Karen Sehested (1606–1672) was a Danish court official and landowner. She served as principal lady-in-waiting and royal governess for the children of King Christian IV of Denmark and Kirsten Munk from 1631 to 1634. She was portrayed in the famous memoirs of Leonora Christina Ulfeldt, Jammers Minde (1674).

==Biography==
Karen Sehested was born at Arensborg Castle on Øsel. At that time, this portion of Estonia was under the rule of Magnus, Duke of Holstein (1540–1583), younger son of King Christian III of Denmark. She was the daughter of nobleman Claus Maltesen Sehested (1558–1612) and Anne Nielsdatter Lykke (1568–1645). She was sister of Hannibal Sehested (1609–1666) as well as Sophie Sehested (b. 1594) and Malte Sehested (b. 1596). She married Tyge Kruse of Stenalt (1604-1629) in 1628 and Jørgen Seefeld of Visborg (1606-1666) in 1641.
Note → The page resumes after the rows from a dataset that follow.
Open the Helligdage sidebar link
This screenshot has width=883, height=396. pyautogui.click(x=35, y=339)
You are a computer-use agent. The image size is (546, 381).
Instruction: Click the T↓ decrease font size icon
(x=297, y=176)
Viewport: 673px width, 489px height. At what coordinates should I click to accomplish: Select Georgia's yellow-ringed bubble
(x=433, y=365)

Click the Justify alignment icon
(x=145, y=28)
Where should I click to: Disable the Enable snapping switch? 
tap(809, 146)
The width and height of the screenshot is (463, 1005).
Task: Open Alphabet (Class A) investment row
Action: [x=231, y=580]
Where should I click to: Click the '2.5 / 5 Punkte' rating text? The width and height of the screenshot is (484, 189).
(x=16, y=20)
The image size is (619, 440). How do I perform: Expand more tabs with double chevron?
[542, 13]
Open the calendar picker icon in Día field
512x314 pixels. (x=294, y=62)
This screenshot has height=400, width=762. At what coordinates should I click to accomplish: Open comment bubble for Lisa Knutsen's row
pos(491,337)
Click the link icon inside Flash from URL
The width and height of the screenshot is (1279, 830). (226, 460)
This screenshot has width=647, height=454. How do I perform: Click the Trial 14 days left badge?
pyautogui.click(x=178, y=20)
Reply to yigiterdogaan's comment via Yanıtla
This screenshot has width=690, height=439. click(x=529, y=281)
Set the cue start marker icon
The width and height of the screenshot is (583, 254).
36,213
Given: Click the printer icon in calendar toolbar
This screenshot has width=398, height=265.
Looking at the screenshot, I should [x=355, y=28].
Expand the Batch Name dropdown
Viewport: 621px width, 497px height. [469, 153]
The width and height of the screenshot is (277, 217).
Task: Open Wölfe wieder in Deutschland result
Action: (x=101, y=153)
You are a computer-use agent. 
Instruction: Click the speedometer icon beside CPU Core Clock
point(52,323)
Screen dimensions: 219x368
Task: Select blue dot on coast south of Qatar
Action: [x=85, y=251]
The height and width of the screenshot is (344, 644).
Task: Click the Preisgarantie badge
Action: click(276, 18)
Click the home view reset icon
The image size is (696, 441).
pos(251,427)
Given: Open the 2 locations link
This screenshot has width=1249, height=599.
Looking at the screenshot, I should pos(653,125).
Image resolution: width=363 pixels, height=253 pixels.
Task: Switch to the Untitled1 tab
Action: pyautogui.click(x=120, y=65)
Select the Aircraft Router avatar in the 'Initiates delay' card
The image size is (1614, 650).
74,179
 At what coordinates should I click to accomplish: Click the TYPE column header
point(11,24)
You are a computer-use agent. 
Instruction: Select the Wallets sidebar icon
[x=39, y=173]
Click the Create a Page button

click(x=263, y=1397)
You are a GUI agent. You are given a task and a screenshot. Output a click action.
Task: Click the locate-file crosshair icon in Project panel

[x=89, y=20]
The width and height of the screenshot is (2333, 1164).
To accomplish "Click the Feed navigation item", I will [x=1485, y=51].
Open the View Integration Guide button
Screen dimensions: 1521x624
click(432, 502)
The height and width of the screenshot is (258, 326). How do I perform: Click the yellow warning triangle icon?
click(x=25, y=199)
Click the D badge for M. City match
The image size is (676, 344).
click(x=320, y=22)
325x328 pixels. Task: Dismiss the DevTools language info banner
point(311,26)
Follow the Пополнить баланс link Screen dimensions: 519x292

In 1631 she was made governess of the king's morganatic children. The task was difficult because of the stormy morganatic marriage. She was fired by the king since his children had complained about her extreme severity and physical discipline. Her later relationship one of her former wards, King Frederick III of Denmark, was however a good one. She resided at the Stenalt estate in the parish of Ørsted in Randers. From 1635 to 1642, she became the foster mother of her nephew, admiral and naval hero, Niels Juel (1629-1697).